One of coup plot leaders was Clinton donor: Report
WASHINGTONOne of the suspected leaders of the July 15 failed coup attempt, for whom an arrest warrant has been issued, was at the center of a group of suspicious 2014 contributions to a super political action committee (PAC) supporting Democratic nominee Hillary Clinton, according to an analysis by USA TODAY.
A company created by Adil Öksüz, who is believed to have ties to U.S.-based Islamic preacher Fethullah Gülen, made a $5,000 donation to the Ready for Hillary PAC, a group preparing for Clinton’s presidential campaign, according to the report on Aug. 24.
“A company called Harmony Enterprises gave $5,000 to the PAC on June 27, 2014, campaign finance records show. Öksüz registered Harmony in New Jersey in 2010, according to state corporate records. It is the only campaign donation the company had ever made,” the report read, as it added that the Clinton campaign, which did not control the operations of the super PAC, didn’t provide a response to USA TODAY’s questions.

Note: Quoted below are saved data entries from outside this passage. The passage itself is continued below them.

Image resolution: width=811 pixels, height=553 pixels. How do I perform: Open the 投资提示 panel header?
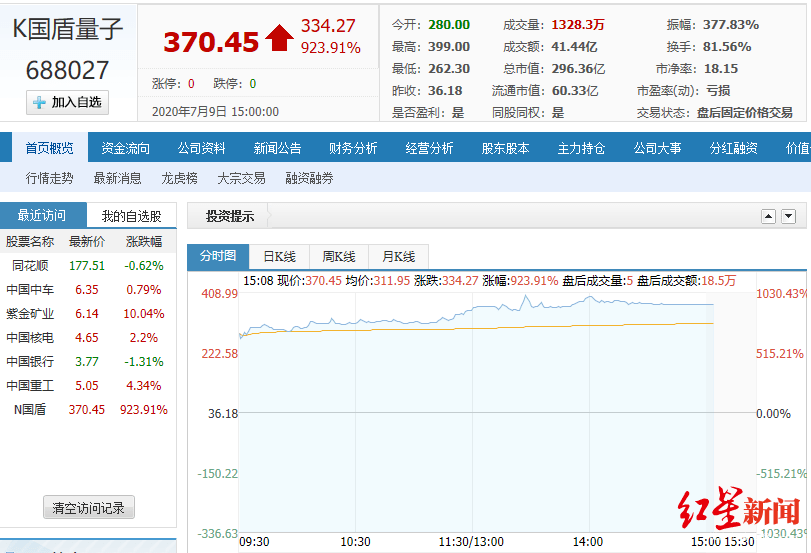coord(230,216)
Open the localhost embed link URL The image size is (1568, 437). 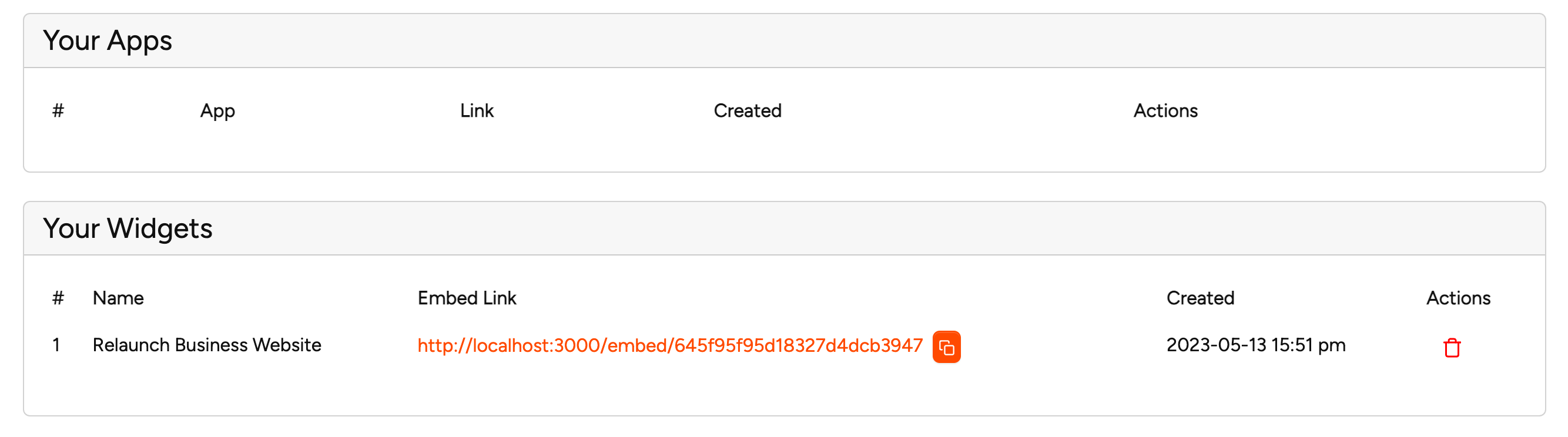669,346
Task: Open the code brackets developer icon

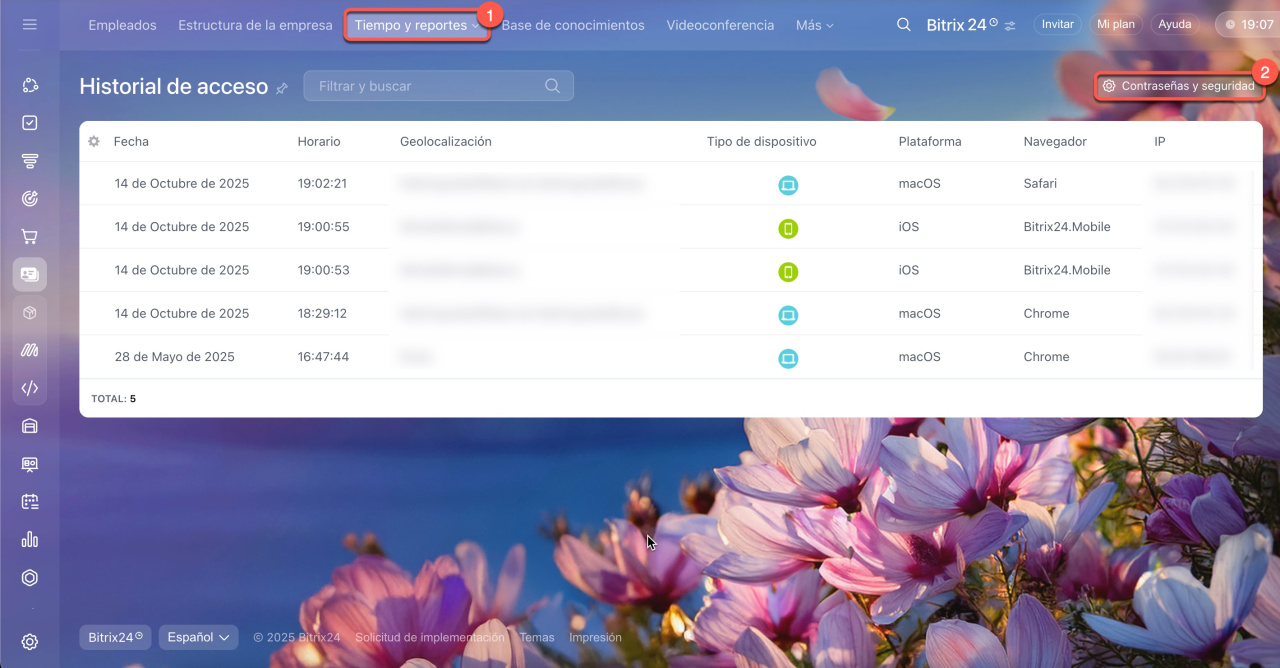Action: [30, 388]
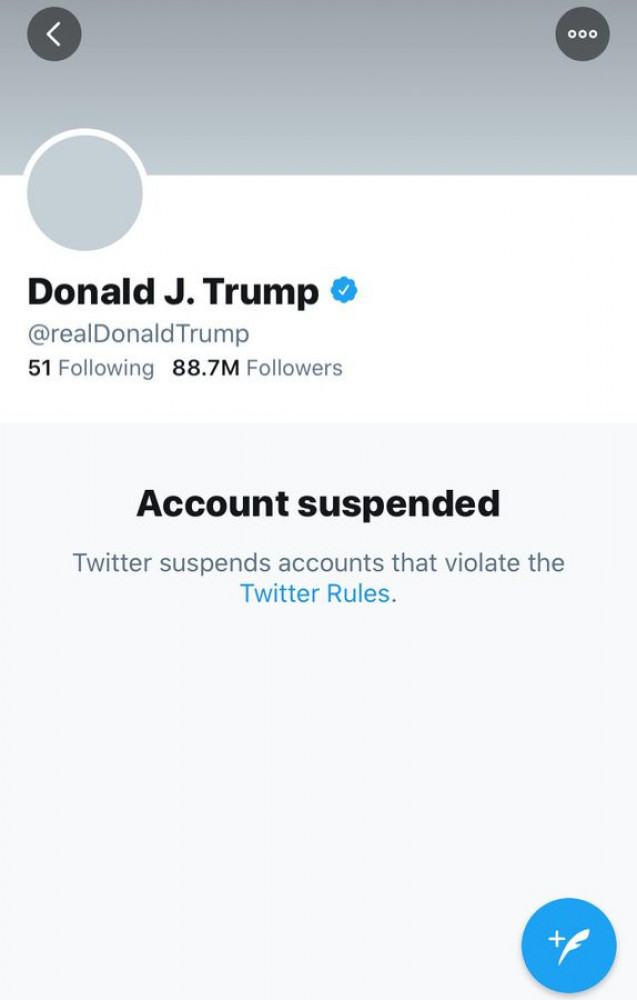
Task: Click the Account suspended heading
Action: click(318, 503)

“The company website suggests it is a paper manufacturing business, but the address listed on the corporate records is a used-car lot on a highway in Lodi, N.J. Harmony’s phone number is disconnected,” it added.
Foreign nationals are not allowed by law to make campaign donations, but foreign-owned companies are allowed to donate as long as they are using U.S.-generated profits and the decision to donate is made by U.S citizens who work for the company, the newspaper said, citing election lawyer Charlie Spies.

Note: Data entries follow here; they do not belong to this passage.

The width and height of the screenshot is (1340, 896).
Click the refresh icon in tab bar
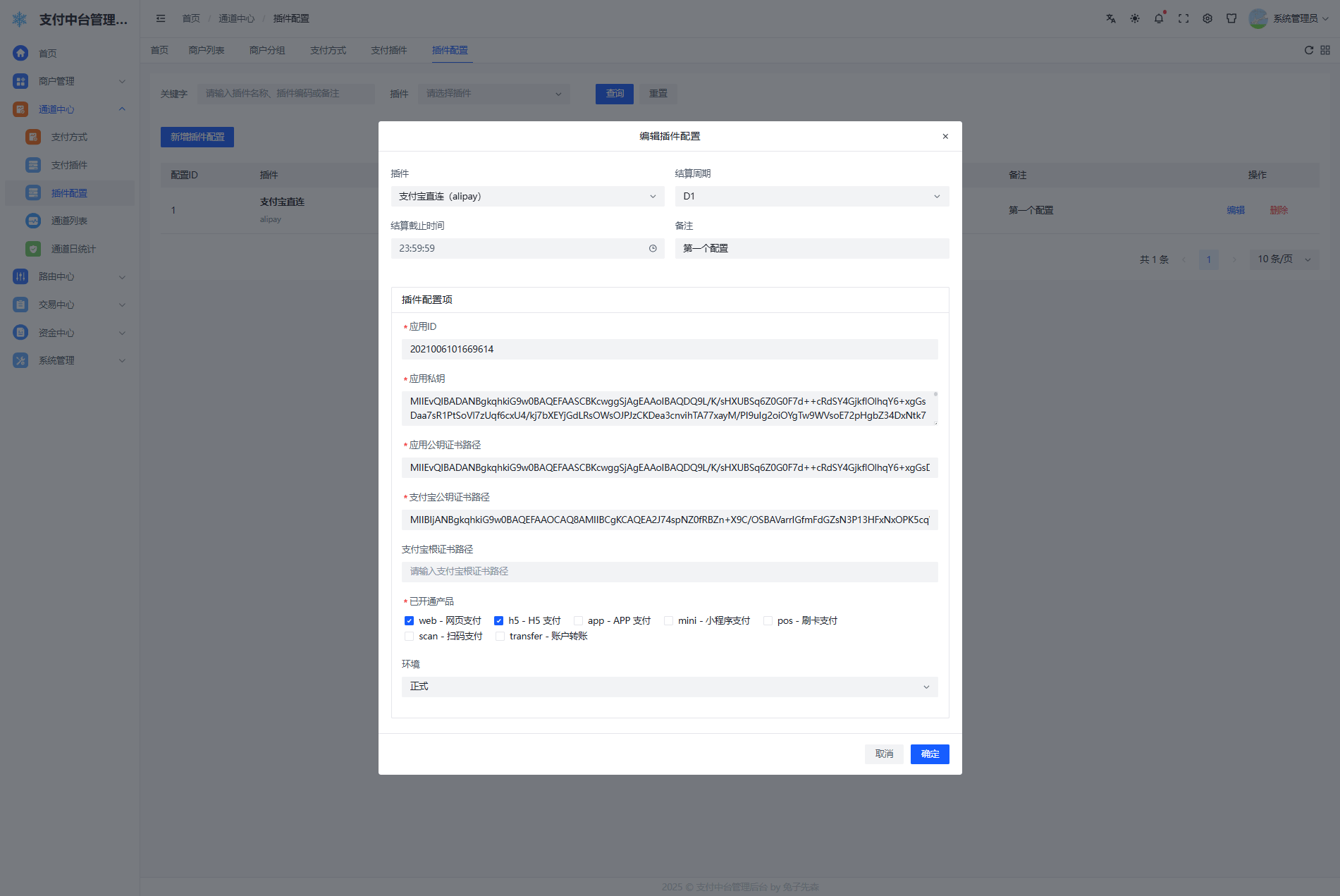click(1309, 50)
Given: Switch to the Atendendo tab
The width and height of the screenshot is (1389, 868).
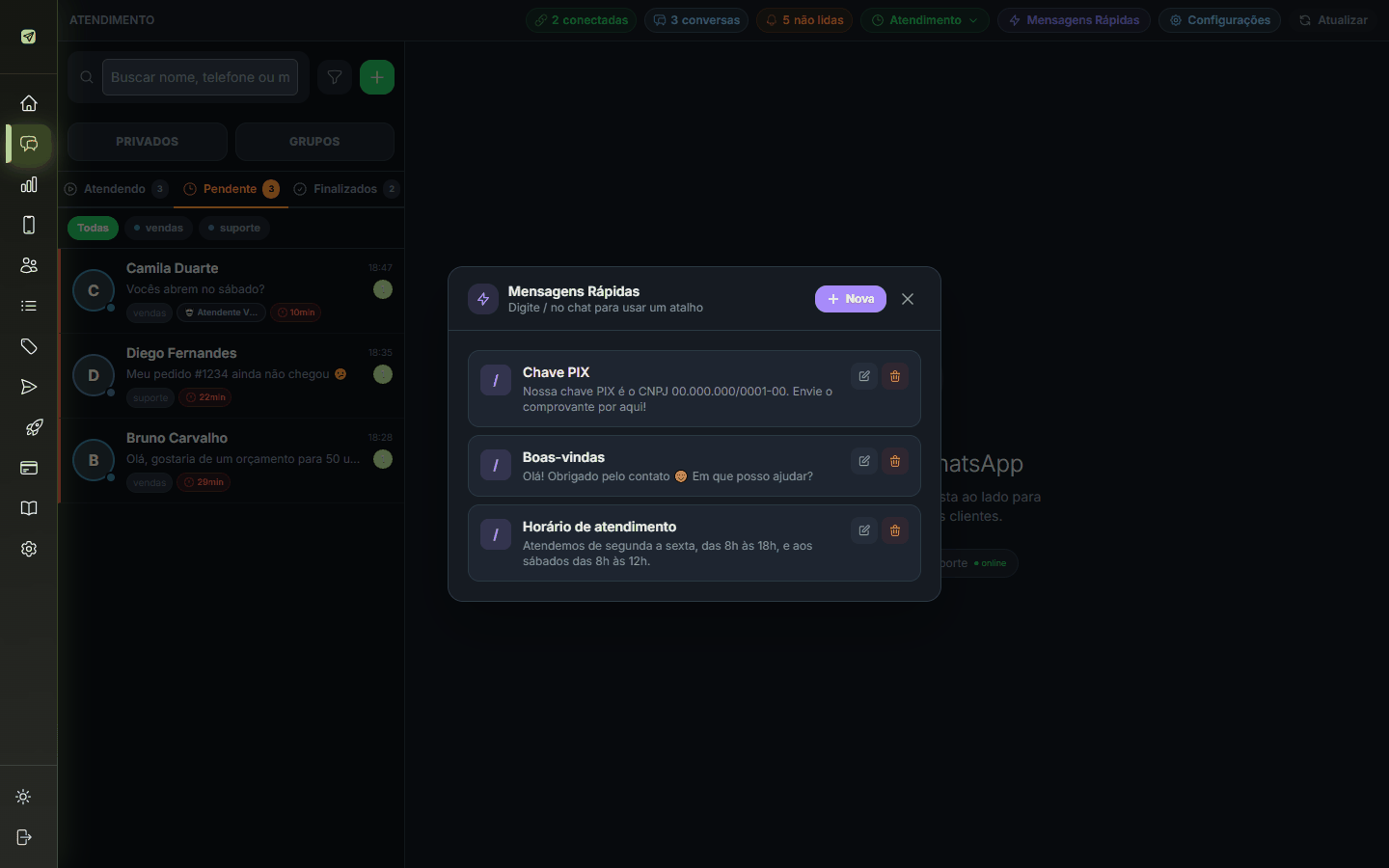Looking at the screenshot, I should [116, 189].
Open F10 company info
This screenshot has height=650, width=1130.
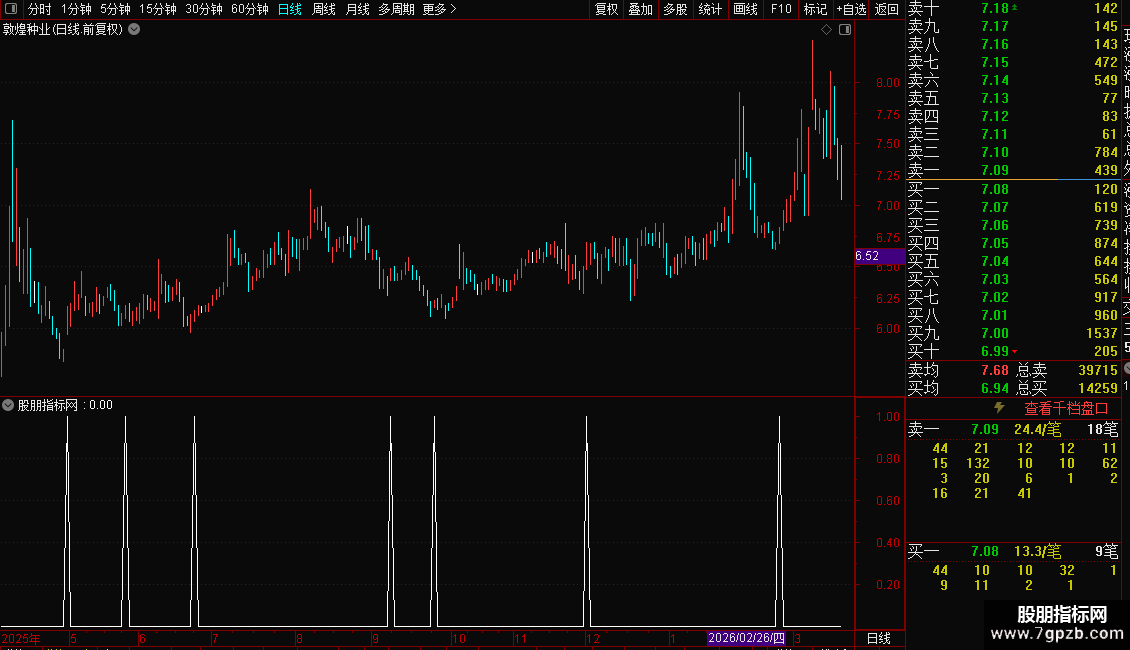pyautogui.click(x=781, y=9)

“There is no public information showing whether the Harmony donation complied with campaign finance laws,” it also read.
The donation was reportedly one of a half-dozen donations made to Ready PAC that same day totaling more than $62,000 from Turkish Americans in and around Lodi. Much of that money came from companies that no longer exist or may have never existed, or from donors who cannot be located, campaign and corporate records show, according to the report.
Most of the donors reportedly have clear ties to the Gülen movement.

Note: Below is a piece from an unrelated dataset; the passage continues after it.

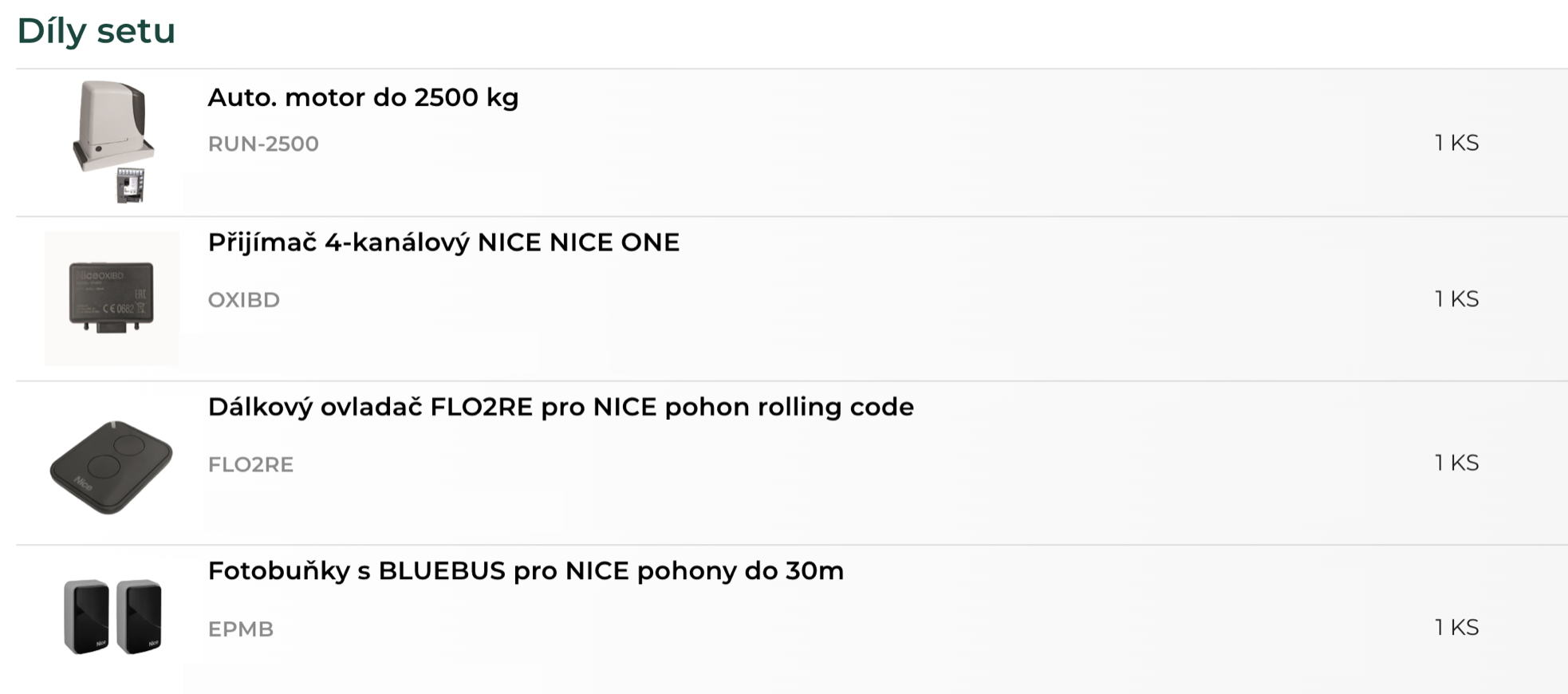The height and width of the screenshot is (694, 1568).
Task: Select the OXIBD product code
Action: point(244,300)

The pattern reemerged in donations to Clinton’s PAC on June 27, 2014. Along with Öksüz’s Harmony Enterprises, a second business at the Lodi, N.J., address — Under 70 Auto Sales, a used-car lot — donated $7,500 to Ready PAC that day. That company was owned by Abdulhadi Yıldırım, whom Turkish news reports identified as Öksüz’s U.S.-based brother-in-law.
Yıldırım’s LinkedIn page lists him as “Executive Director at Harmony Enterprises.” The phone number at Under 70 Auto Sales is disconnected, according to the report.
In the wake of the July 15 failed coup attempt, the Turkish government declared that Öksüz was the “imam of the Air Force” and a leader of the plot in Turkey. He was briefly detained and then released after the coup attempt but is now being sought with an arrest warrant.
According to USA TODAY, a network of Gülen-affiliated organizations provided members of Congress and staff hundreds of free trips to Turkey, many of which it discovered were secretly funded by Turkish entities in violation of congressional travel rules.
“Gülen-affiliated Turkish Americans have also provided hundreds of thousands of dollars in suspicious donations to political campaigns in the United States. The donations often arrive in groups of five to 10 high-dollar contributions from first-time political donors whose employment declarations provide no evidence they can afford the checks they are writing,” the report said.